[Dataset items]
○ ○ ○ ○

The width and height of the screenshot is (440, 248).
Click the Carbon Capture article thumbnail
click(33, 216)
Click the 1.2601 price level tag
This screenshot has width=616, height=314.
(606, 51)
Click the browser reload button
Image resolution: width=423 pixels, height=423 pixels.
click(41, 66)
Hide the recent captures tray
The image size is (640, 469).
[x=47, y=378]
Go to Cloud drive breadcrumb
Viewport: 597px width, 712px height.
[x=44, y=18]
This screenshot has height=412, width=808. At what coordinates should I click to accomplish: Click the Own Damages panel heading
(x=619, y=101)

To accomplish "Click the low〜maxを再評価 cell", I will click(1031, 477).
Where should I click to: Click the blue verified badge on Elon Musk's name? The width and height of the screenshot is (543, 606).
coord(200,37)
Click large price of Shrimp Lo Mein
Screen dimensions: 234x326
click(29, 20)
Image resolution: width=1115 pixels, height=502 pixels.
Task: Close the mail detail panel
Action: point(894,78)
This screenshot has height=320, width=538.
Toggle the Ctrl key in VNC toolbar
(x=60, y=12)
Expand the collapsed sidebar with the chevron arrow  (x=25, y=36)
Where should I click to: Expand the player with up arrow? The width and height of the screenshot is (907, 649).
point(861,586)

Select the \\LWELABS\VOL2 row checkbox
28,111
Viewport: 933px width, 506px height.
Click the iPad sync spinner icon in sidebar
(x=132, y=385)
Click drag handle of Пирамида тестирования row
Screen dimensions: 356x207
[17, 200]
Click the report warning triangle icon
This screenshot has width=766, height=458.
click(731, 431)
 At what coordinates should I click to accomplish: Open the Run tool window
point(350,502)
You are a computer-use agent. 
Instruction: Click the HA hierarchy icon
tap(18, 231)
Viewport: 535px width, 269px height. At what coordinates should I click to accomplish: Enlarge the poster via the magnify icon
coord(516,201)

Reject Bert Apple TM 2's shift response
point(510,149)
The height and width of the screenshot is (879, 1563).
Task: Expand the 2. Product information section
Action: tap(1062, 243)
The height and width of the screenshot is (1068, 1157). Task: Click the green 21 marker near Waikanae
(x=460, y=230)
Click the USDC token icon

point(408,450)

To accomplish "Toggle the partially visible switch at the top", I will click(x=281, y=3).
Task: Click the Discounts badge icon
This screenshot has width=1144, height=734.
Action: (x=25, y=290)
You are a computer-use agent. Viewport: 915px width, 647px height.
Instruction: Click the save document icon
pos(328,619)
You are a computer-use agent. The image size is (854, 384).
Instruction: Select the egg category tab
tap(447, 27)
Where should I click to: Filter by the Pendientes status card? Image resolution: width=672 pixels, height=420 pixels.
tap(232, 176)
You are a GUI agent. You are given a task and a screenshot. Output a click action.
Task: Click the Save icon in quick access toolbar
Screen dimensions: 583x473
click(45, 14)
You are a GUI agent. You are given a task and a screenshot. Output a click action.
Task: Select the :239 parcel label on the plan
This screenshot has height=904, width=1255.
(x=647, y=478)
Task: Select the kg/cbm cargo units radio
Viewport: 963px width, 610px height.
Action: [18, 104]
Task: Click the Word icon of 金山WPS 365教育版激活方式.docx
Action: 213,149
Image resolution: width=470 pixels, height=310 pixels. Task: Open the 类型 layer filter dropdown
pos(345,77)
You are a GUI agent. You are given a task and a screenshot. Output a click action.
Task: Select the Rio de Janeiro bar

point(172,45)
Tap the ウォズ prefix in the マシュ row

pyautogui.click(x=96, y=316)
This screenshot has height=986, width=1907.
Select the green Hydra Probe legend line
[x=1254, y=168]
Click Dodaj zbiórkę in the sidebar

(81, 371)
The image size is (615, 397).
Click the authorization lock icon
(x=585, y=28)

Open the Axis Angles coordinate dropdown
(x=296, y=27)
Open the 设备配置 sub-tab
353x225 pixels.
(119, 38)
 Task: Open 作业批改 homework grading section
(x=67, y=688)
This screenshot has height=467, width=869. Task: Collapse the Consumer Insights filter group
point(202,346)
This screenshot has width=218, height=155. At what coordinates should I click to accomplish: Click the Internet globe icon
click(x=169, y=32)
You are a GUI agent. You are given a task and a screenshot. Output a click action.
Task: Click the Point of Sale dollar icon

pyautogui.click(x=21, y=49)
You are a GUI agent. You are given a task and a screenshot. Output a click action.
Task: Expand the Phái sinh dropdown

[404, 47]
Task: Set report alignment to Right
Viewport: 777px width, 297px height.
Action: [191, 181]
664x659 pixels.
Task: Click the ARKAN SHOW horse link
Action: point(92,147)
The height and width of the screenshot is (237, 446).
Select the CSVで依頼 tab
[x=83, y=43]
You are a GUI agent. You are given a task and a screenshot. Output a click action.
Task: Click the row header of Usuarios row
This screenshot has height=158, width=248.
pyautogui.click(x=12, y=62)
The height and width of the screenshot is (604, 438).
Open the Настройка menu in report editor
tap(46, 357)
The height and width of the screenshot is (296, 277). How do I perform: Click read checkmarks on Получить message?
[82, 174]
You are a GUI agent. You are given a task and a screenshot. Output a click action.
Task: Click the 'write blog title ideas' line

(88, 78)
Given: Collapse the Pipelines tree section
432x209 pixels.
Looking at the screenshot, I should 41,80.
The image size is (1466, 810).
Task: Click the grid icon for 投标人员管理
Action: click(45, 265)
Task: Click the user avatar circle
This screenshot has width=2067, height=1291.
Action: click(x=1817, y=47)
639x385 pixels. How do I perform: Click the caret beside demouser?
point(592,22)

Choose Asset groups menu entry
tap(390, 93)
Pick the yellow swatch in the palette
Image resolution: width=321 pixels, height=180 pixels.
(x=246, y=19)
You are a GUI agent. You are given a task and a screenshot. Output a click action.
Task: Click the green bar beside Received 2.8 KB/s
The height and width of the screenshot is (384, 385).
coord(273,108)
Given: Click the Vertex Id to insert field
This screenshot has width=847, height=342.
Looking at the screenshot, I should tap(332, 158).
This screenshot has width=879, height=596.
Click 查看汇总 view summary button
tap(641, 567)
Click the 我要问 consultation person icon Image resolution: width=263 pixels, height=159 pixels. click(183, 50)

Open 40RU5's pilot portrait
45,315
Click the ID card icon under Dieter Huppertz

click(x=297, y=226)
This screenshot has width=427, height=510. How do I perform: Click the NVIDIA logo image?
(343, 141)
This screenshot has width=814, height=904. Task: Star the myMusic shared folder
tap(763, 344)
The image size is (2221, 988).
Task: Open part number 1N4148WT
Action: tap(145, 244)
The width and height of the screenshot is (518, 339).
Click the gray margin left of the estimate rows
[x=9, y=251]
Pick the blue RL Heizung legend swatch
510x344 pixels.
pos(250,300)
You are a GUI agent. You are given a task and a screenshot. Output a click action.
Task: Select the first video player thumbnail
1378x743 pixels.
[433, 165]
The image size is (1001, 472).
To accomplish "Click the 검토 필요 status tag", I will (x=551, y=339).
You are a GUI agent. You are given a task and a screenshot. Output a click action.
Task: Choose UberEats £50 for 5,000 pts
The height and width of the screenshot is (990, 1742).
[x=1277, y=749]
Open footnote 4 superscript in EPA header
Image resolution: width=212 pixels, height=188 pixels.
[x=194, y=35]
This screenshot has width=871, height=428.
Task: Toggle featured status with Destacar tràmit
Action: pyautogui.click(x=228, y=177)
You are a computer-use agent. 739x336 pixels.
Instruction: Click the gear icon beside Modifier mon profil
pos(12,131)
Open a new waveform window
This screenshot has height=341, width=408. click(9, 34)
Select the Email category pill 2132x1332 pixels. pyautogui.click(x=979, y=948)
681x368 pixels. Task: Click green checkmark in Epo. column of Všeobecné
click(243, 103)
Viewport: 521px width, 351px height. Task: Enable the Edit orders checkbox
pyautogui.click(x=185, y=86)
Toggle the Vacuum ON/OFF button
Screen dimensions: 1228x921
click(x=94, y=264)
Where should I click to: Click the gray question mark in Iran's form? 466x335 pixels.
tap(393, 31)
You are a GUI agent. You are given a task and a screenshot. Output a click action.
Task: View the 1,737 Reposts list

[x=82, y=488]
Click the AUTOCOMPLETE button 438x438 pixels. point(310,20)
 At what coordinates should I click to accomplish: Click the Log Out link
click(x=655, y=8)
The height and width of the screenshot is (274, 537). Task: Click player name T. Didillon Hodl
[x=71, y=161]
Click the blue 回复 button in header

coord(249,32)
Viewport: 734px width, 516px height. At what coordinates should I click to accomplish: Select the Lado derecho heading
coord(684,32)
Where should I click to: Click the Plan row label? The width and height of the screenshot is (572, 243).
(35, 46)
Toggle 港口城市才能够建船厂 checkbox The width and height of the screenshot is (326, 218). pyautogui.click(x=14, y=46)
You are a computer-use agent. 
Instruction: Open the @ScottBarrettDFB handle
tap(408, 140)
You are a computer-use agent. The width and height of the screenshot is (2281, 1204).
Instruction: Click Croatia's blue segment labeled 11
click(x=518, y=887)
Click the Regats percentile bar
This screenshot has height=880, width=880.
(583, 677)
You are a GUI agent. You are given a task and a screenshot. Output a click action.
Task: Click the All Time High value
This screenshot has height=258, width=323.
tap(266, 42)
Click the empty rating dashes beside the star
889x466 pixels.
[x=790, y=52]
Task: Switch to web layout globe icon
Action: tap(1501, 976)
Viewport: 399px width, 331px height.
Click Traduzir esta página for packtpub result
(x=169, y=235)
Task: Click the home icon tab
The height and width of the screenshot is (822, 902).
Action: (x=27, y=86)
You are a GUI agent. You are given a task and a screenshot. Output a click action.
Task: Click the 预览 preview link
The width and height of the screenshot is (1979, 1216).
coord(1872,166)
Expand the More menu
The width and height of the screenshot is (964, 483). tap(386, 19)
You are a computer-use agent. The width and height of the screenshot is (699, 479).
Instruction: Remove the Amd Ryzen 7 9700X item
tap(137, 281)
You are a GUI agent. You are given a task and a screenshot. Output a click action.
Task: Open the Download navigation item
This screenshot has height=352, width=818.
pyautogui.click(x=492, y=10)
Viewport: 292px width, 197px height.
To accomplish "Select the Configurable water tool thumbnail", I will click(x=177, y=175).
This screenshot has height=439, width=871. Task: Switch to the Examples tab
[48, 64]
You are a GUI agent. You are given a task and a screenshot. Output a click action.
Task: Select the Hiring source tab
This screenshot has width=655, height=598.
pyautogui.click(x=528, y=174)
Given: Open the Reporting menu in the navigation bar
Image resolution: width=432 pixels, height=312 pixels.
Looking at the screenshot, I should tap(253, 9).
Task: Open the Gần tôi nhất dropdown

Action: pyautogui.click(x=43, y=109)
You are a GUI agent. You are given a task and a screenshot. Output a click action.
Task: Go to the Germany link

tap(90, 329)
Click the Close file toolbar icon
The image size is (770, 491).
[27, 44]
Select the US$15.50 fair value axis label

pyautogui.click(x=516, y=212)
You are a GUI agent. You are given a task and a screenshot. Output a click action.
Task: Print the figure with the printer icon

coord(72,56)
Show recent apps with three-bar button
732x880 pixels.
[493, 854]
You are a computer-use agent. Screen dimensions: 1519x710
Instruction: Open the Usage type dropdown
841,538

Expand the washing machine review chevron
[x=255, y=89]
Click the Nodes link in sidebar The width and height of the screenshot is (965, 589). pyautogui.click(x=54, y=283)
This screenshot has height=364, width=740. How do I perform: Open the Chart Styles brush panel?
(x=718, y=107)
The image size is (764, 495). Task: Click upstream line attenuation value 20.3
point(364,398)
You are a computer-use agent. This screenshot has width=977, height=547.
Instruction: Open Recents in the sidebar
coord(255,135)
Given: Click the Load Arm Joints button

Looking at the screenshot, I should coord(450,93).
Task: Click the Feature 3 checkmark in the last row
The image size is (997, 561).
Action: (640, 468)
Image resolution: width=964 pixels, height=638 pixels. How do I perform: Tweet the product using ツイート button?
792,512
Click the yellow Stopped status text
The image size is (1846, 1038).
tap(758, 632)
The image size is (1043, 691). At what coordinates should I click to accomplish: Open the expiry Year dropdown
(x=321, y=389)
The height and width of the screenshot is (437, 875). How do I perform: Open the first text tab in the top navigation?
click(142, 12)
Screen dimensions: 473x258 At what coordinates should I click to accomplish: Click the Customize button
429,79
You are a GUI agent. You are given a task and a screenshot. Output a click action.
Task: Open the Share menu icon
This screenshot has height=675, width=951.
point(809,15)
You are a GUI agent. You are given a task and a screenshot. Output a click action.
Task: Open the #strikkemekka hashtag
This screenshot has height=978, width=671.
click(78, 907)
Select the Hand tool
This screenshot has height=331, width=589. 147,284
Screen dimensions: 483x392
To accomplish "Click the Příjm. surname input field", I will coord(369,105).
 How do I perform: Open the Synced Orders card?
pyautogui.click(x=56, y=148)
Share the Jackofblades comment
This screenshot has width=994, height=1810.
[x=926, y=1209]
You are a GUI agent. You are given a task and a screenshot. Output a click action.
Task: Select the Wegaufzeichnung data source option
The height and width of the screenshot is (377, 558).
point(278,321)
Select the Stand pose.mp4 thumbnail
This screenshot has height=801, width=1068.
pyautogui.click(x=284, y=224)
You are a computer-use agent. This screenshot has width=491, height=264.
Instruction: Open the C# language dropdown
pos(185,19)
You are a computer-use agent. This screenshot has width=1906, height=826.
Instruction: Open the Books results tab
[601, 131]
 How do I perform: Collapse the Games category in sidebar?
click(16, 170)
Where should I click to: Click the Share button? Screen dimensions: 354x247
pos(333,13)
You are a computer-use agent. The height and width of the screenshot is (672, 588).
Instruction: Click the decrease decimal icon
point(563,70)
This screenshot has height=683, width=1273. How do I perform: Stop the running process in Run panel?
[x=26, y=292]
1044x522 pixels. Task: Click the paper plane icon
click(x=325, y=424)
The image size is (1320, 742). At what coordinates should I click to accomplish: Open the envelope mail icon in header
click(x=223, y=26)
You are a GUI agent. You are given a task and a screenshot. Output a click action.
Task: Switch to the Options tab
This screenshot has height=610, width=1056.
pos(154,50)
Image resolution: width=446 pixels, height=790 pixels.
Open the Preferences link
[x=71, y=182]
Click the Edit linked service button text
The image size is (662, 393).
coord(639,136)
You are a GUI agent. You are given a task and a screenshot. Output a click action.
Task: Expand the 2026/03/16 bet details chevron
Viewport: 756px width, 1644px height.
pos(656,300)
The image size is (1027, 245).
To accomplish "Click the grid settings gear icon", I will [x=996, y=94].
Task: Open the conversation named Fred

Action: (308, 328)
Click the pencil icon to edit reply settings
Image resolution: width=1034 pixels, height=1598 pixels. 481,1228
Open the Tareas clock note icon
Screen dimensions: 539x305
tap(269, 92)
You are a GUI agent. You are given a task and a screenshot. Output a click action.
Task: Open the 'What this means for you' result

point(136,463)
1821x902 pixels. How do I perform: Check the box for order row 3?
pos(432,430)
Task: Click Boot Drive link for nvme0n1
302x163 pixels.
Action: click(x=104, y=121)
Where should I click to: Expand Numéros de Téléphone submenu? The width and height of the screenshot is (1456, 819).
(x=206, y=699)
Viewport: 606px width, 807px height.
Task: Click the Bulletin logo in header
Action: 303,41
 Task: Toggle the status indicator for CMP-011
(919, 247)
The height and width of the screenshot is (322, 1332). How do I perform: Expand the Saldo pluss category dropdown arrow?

○ ○ ○ ○

• **SET PROBLEM**
Rewrite the part of the listing that opens with the line containing "Given: Click the Load Arm Joints button" and closes with the line containing "point(809,15)" as a numbered list, omitting any blank lines.

• **SOLUTION BELOW**
1. Given: Click the Load Arm Joints button
2. Looking at the screenshot, I should coord(450,93).
3. Task: Click the Feature 3 checkmark in the last row
4. The image size is (997, 561).
5. Action: (640, 468)
6. Image resolution: width=964 pixels, height=638 pixels. How do I perform: Tweet the product using ツイート button?
7. 792,512
8. Click the yellow Stopped status text
9. The image size is (1846, 1038).
10. tap(758, 632)
11. The image size is (1043, 691). At what coordinates should I click to accomplish: Open the expiry Year dropdown
12. (x=321, y=389)
13. The height and width of the screenshot is (437, 875). How do I perform: Open the first text tab in the top navigation?
14. click(142, 12)
15. Screen dimensions: 473x258 At what coordinates should I click to accomplish: Click the Customize button
16. 429,79
17. You are a GUI agent. You are given a task and a screenshot. Output a click action.
18. Task: Open the Share menu icon
19. This screenshot has height=675, width=951.
20. point(809,15)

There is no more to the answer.